Some of the pedagogues had as many personal issues as the kids. I remember telling one: “You know, you remind me of a mechanic who is fixing all these cars, yet has a string of broken cars outside his own house.” I was not asked for my opinion again.
One day Jens turned up outside my workshop. Jens was a very quiet inward-looking boy who normally just sat in a corner and never said anything or joined in any activities. He could also suddenly get very violent, lash out and laugh manically.
I was oblivious to all this when I let him just sit and watch me sand all the wooden toys I’d repaired. But when the pedagogues came to check up on Jens, they left him alone when they saw he was occupied and not causing any problems.
Decoding ‘Little Jens’
One day I was informed they would have to stop Jens from attending the group, as he was very disruptive and just not fitting in. He’d have to go somewhere else to tackle his violent behaviour. I found this very strange, considering all their pedagogic beliefs and training. I was brought up with the idea that there was no such thing as a bad boy, just lousy parents.
I defended him and said he was a good kid and that maybe all he needed was something to do. I knew his Mum and Dad were going through a divorce, with pots and pans and the odd punch being thrown at home. Little Jens was right in the firing line.
It was agreed they would see what would happen with his new-found interest in wood carving. And hopefully this would pave the way for a new beginning for Jens.
This was, after all, the ‘Golden Age of the Pacifist’ in Denmark – a time when it was even suggested that the Danish Army be replaced by an answering machine saying “We surrender” in Russian.

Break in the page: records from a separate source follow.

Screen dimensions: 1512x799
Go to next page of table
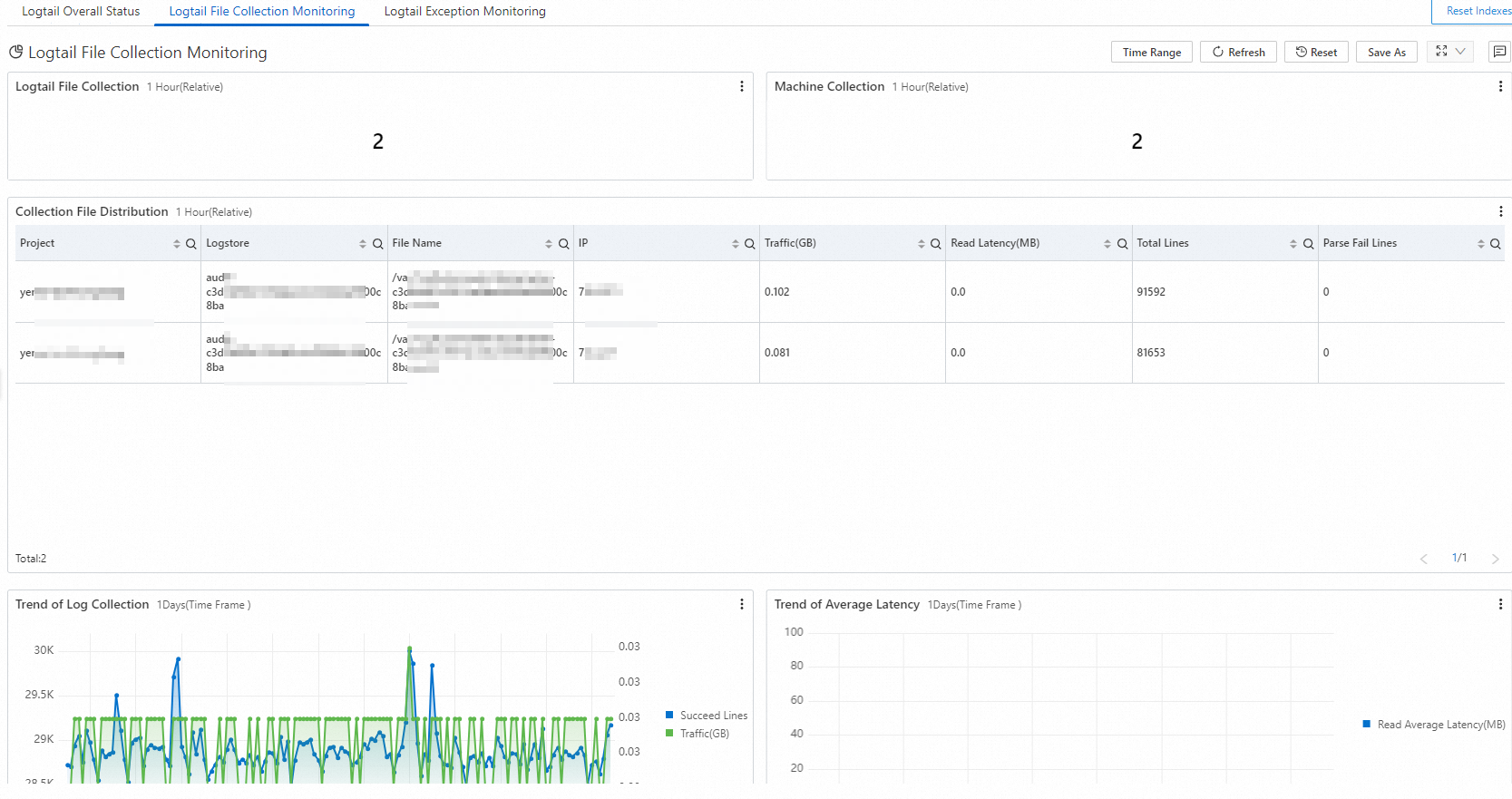[1495, 559]
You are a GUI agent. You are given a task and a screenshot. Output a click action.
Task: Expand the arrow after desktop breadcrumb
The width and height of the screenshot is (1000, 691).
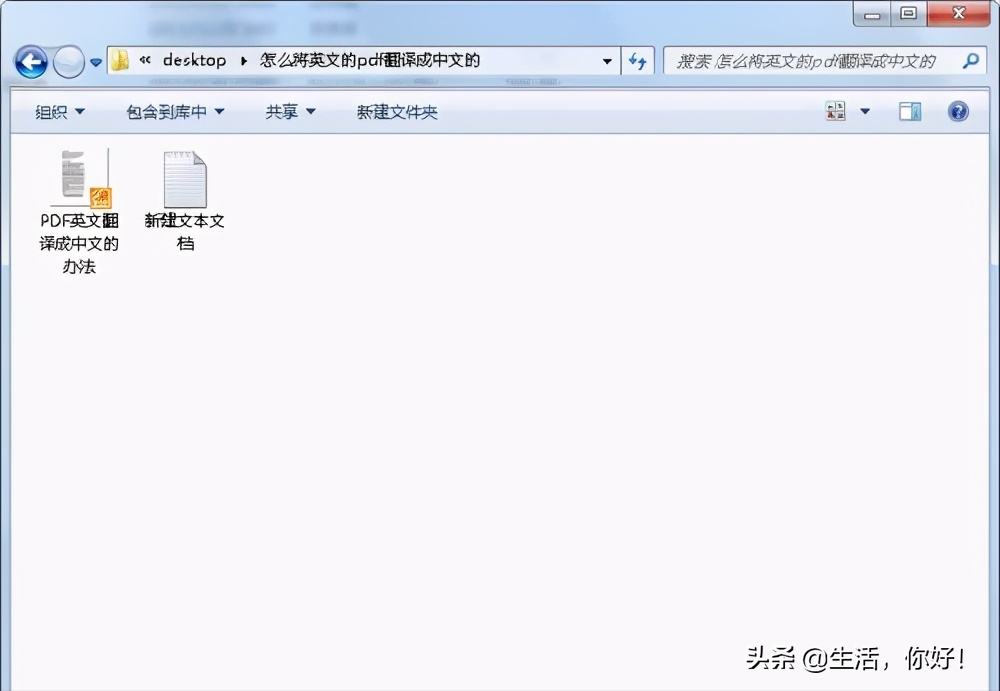(243, 61)
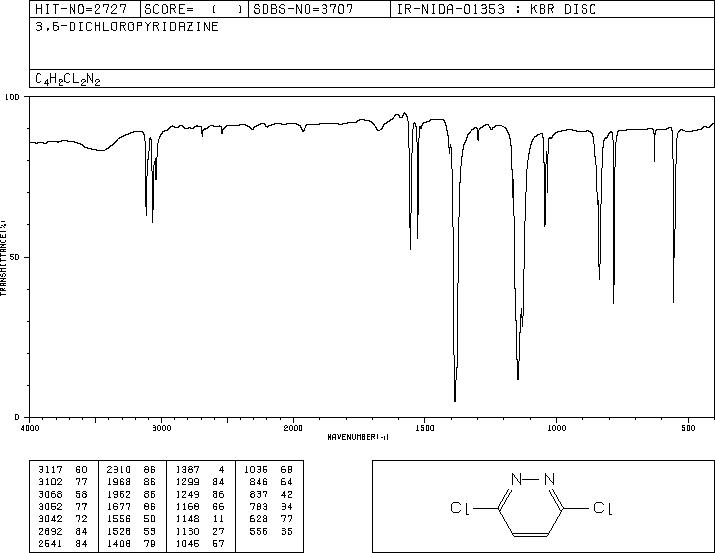The width and height of the screenshot is (715, 553).
Task: Click the HIT-NO=2727 header cell
Action: coord(81,9)
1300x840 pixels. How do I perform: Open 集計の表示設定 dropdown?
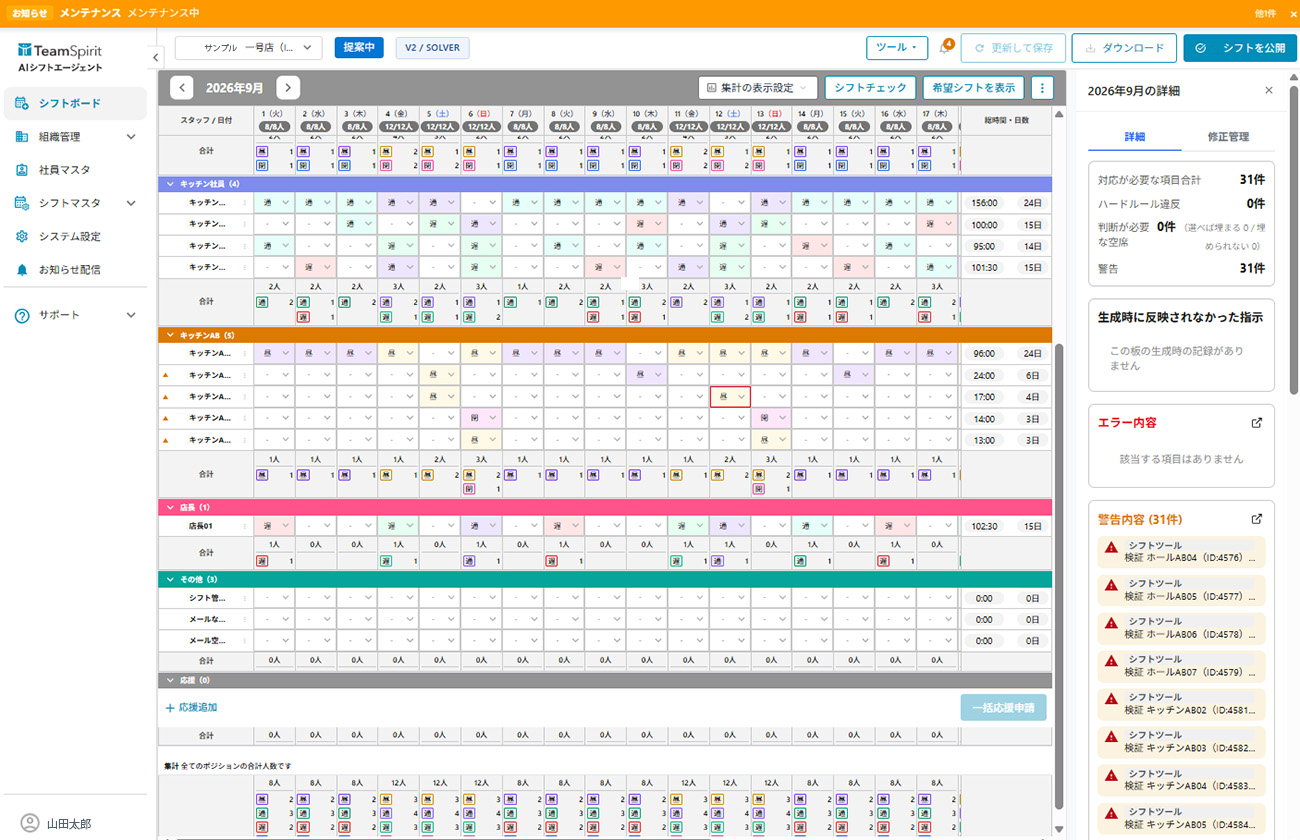click(x=758, y=88)
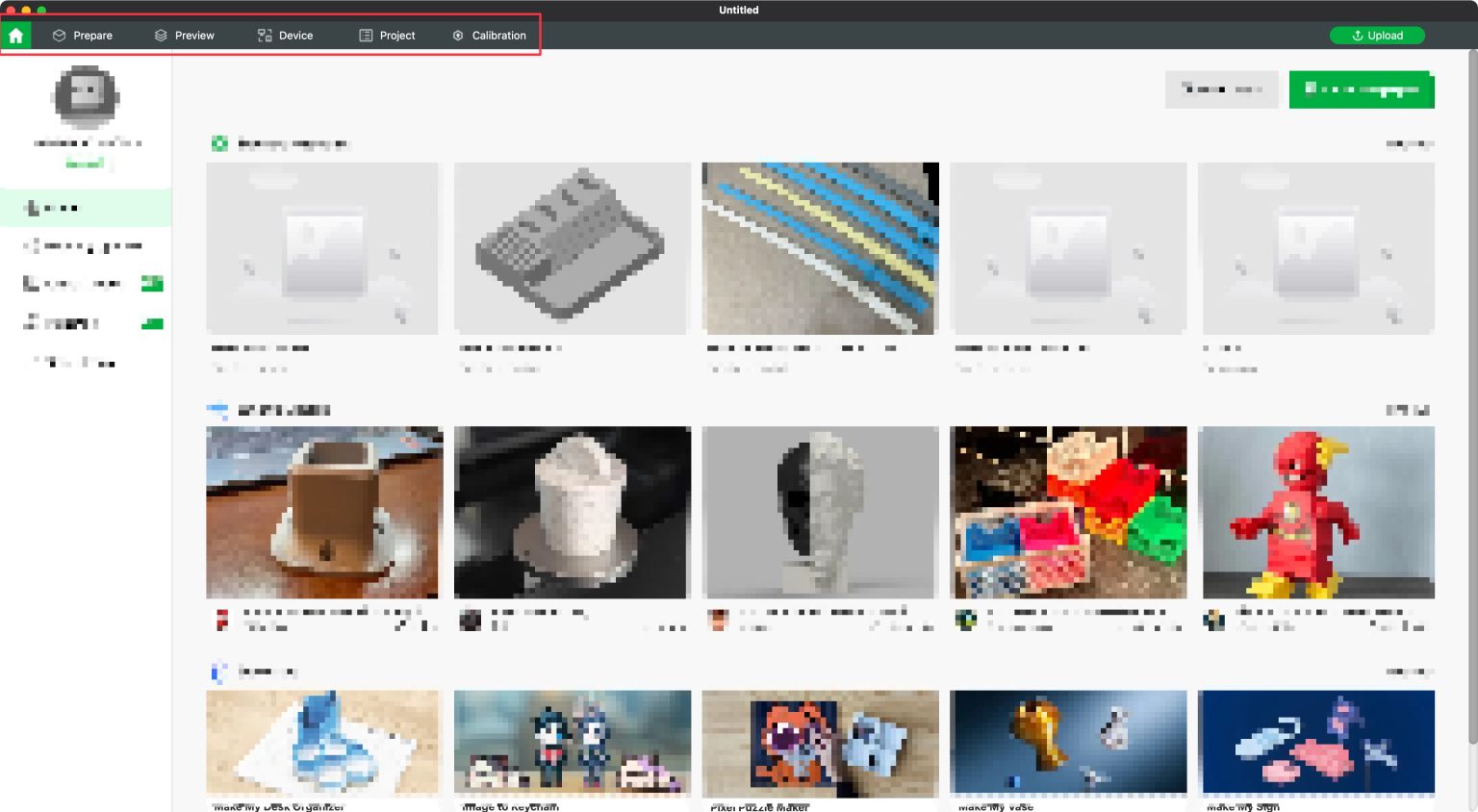Expand the bottom section's see-more link

tap(1408, 671)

I would not consider myself a violent person, but on the few occasions a few Danish guys got heated and screamed in my face, I punched first, asked questions later, at which point my Danish girlfriend confirmed it was just posturing.
I, like most Dublin potheads, had seen ‘2001 A Space Odyssey’ and particularly remembered the monkeys screaming at each other. ‘Shit,’ I thought, ‘I’M the monkey with the big stick’. After all, I had tried the pacifist bit in Dublin and got my arse kicked on a bus trip to the Top Hat in Dun Laoghoire for my troubles.
Let’s make a gun
Perhaps that’s why it came so easily to me to draw out the shape of an AK47 on a piece of wood and say to Jens: “Let’s make a gun.”
So we sawed it out and Jens spent an age sanding it. When he was finished, the delight was obvious on his face. It lit up like the sun. He’d made something entirely by himself.
Then he ran off to the rest of the group who were colouring animals and proceeded to machine gun the lot of them.
Arms race begins
Needless to say, this caused a mighty upheaval in the forest kindergarten, as the boys immediately charged down to the workshop and demanded to be tooled up as well.
The forest arms race had begun. The pedagogues were horrified and had a series of crisis meetings as to what to do. But they were powerless to resist the winds of change. The weapons factory was in full swing, churning out carved wooden AK47s.
The girls now demanded to be armed as well. The forest rang to the sound of boys and girls screaming and shooting and falling down.
I even introduced them to the Hollywood action stunt fall.
Elbowy end of an area
The pedagogues, still shell-shocked, eventually let it slide. Meetings were held with parents about this sudden interest in guns, but they decided to embrace it and I was never asked to stop.
Jens was again playing with the others and everything was still on track for Social Liberalism. Only this time it included wooden AK47s
But like all trends, it ran its course. Sepp Pointek’s football vision of sharp elbows mixed with a new hardened edge of reality was working its magic: the deeply buried idea of winning was once again resurfacing from its long hibernation.
Danish Dynamite was on the move. The winds of change were blowing away the last of Social Maoist Liberalism. And I couldn’t help feeling proud at the giant blow for men’s lib that I had struck in what I like to think of as the ‘Year of the Gun’.